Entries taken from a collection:
--

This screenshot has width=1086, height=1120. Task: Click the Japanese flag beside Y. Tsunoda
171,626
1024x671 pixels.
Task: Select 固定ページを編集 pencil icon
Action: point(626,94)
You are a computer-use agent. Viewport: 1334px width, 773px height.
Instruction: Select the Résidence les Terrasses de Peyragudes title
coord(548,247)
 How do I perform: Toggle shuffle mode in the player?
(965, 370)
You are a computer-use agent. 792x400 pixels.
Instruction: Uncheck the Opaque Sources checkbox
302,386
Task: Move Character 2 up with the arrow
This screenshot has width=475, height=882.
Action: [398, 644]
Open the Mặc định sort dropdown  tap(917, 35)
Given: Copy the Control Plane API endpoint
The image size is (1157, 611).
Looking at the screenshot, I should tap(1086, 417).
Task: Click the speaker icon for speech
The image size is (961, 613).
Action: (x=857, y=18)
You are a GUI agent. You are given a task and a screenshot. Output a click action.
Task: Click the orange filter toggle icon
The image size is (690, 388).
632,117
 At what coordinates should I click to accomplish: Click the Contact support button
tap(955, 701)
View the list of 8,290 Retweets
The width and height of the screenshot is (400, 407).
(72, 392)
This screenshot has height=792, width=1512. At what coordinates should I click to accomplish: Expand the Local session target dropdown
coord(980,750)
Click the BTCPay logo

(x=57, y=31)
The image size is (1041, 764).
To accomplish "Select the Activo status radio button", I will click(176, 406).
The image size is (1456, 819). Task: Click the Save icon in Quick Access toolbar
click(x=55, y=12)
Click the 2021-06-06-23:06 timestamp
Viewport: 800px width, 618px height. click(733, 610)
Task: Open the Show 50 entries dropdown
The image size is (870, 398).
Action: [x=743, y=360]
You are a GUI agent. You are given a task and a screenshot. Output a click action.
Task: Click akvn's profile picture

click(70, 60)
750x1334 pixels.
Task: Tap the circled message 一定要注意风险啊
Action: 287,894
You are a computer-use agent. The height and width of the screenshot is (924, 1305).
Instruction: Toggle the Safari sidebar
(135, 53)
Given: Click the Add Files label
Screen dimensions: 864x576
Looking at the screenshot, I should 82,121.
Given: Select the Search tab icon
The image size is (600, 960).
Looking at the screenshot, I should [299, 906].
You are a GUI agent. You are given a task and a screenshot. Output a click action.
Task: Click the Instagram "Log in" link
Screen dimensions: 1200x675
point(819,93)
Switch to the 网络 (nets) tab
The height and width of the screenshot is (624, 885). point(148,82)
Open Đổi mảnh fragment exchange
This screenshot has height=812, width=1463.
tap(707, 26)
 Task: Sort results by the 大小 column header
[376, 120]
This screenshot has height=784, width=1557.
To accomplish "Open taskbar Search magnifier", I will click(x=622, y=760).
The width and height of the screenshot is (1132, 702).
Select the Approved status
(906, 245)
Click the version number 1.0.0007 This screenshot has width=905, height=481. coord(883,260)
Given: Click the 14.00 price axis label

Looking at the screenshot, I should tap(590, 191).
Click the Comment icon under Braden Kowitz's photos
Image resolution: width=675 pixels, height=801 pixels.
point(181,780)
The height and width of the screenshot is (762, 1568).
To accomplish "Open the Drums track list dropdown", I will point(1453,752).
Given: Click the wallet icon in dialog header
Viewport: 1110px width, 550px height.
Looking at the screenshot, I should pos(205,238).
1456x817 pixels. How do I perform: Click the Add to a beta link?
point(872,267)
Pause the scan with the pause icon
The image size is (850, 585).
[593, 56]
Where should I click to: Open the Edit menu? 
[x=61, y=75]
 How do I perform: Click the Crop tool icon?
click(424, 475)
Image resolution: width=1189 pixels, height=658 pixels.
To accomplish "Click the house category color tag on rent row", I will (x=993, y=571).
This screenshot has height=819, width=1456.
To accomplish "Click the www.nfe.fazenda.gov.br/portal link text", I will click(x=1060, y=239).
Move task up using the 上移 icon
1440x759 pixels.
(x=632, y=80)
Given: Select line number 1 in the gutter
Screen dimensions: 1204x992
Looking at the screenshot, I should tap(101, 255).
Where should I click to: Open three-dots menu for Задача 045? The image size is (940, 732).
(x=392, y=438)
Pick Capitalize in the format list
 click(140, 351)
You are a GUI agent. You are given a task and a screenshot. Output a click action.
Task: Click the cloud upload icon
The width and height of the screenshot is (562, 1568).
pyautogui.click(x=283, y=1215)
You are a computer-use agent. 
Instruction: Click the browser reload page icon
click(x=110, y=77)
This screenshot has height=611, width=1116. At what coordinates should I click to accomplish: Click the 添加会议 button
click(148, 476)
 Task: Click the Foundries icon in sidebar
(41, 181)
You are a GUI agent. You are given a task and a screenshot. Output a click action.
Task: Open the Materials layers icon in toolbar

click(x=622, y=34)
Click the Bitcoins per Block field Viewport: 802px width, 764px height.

--

WHAT TO DO. The records above are to be duplicated exactly, every one of them.

SOLUTION FOR THIS EXERCISE.
This screenshot has width=1086, height=1120. Task: Click the Japanese flag beside Y. Tsunoda
171,626
1024x671 pixels.
Task: Select 固定ページを編集 pencil icon
Action: point(626,94)
You are a computer-use agent. Viewport: 1334px width, 773px height.
Instruction: Select the Résidence les Terrasses de Peyragudes title
coord(548,247)
 How do I perform: Toggle shuffle mode in the player?
(965, 370)
You are a computer-use agent. 792x400 pixels.
Instruction: Uncheck the Opaque Sources checkbox
302,386
Task: Move Character 2 up with the arrow
This screenshot has width=475, height=882.
Action: [398, 644]
Open the Mặc định sort dropdown  tap(917, 35)
Given: Copy the Control Plane API endpoint
The image size is (1157, 611).
Looking at the screenshot, I should tap(1086, 417).
Task: Click the speaker icon for speech
The image size is (961, 613).
Action: (x=857, y=18)
You are a GUI agent. You are given a task and a screenshot. Output a click action.
Task: Click the orange filter toggle icon
The image size is (690, 388).
632,117
 At what coordinates should I click to accomplish: Click the Contact support button
tap(955, 701)
View the list of 8,290 Retweets
The width and height of the screenshot is (400, 407).
(72, 392)
This screenshot has height=792, width=1512. At what coordinates should I click to accomplish: Expand the Local session target dropdown
coord(980,750)
Click the BTCPay logo

(x=57, y=31)
The image size is (1041, 764).
To accomplish "Select the Activo status radio button", I will click(176, 406).
The image size is (1456, 819). Task: Click the Save icon in Quick Access toolbar
click(x=55, y=12)
Click the 2021-06-06-23:06 timestamp
Viewport: 800px width, 618px height. click(733, 610)
Task: Open the Show 50 entries dropdown
The image size is (870, 398).
Action: [x=743, y=360]
You are a GUI agent. You are given a task and a screenshot. Output a click action.
Task: Click akvn's profile picture

click(70, 60)
750x1334 pixels.
Task: Tap the circled message 一定要注意风险啊
Action: 287,894
You are a computer-use agent. The height and width of the screenshot is (924, 1305).
Instruction: Toggle the Safari sidebar
(135, 53)
Given: Click the Add Files label
Screen dimensions: 864x576
Looking at the screenshot, I should 82,121.
Given: Select the Search tab icon
The image size is (600, 960).
Looking at the screenshot, I should [299, 906].
You are a GUI agent. You are given a task and a screenshot. Output a click action.
Task: Click the Instagram "Log in" link
Screen dimensions: 1200x675
point(819,93)
Switch to the 网络 (nets) tab
The height and width of the screenshot is (624, 885). point(148,82)
Open Đổi mảnh fragment exchange
This screenshot has height=812, width=1463.
tap(707, 26)
 Task: Sort results by the 大小 column header
[376, 120]
This screenshot has height=784, width=1557.
To accomplish "Open taskbar Search magnifier", I will click(x=622, y=760).
The width and height of the screenshot is (1132, 702).
Select the Approved status
(906, 245)
Click the version number 1.0.0007 This screenshot has width=905, height=481. coord(883,260)
Given: Click the 14.00 price axis label

Looking at the screenshot, I should tap(590, 191).
Click the Comment icon under Braden Kowitz's photos
Image resolution: width=675 pixels, height=801 pixels.
point(181,780)
The height and width of the screenshot is (762, 1568).
To accomplish "Open the Drums track list dropdown", I will point(1453,752).
Given: Click the wallet icon in dialog header
Viewport: 1110px width, 550px height.
Looking at the screenshot, I should pos(205,238).
1456x817 pixels. How do I perform: Click the Add to a beta link?
point(872,267)
Pause the scan with the pause icon
The image size is (850, 585).
[593, 56]
Where should I click to: Open the Edit menu? 
[x=61, y=75]
 How do I perform: Click the Crop tool icon?
click(424, 475)
Image resolution: width=1189 pixels, height=658 pixels.
To accomplish "Click the house category color tag on rent row", I will (x=993, y=571).
This screenshot has height=819, width=1456.
To accomplish "Click the www.nfe.fazenda.gov.br/portal link text", I will click(x=1060, y=239).
Move task up using the 上移 icon
1440x759 pixels.
(x=632, y=80)
Given: Select line number 1 in the gutter
Screen dimensions: 1204x992
Looking at the screenshot, I should tap(101, 255).
Where should I click to: Open three-dots menu for Задача 045? The image size is (940, 732).
(x=392, y=438)
Pick Capitalize in the format list
 click(140, 351)
You are a GUI agent. You are given a task and a screenshot. Output a click action.
Task: Click the cloud upload icon
The width and height of the screenshot is (562, 1568).
pyautogui.click(x=283, y=1215)
You are a computer-use agent. 
Instruction: Click the browser reload page icon
click(x=110, y=77)
This screenshot has height=611, width=1116. At what coordinates should I click to accomplish: Click the 添加会议 button
click(148, 476)
 Task: Click the Foundries icon in sidebar
(41, 181)
You are a GUI agent. You are given a task and a screenshot. Output a click action.
Task: Open the Materials layers icon in toolbar

click(x=622, y=34)
Click the Bitcoins per Block field Viewport: 802px width, 764px height.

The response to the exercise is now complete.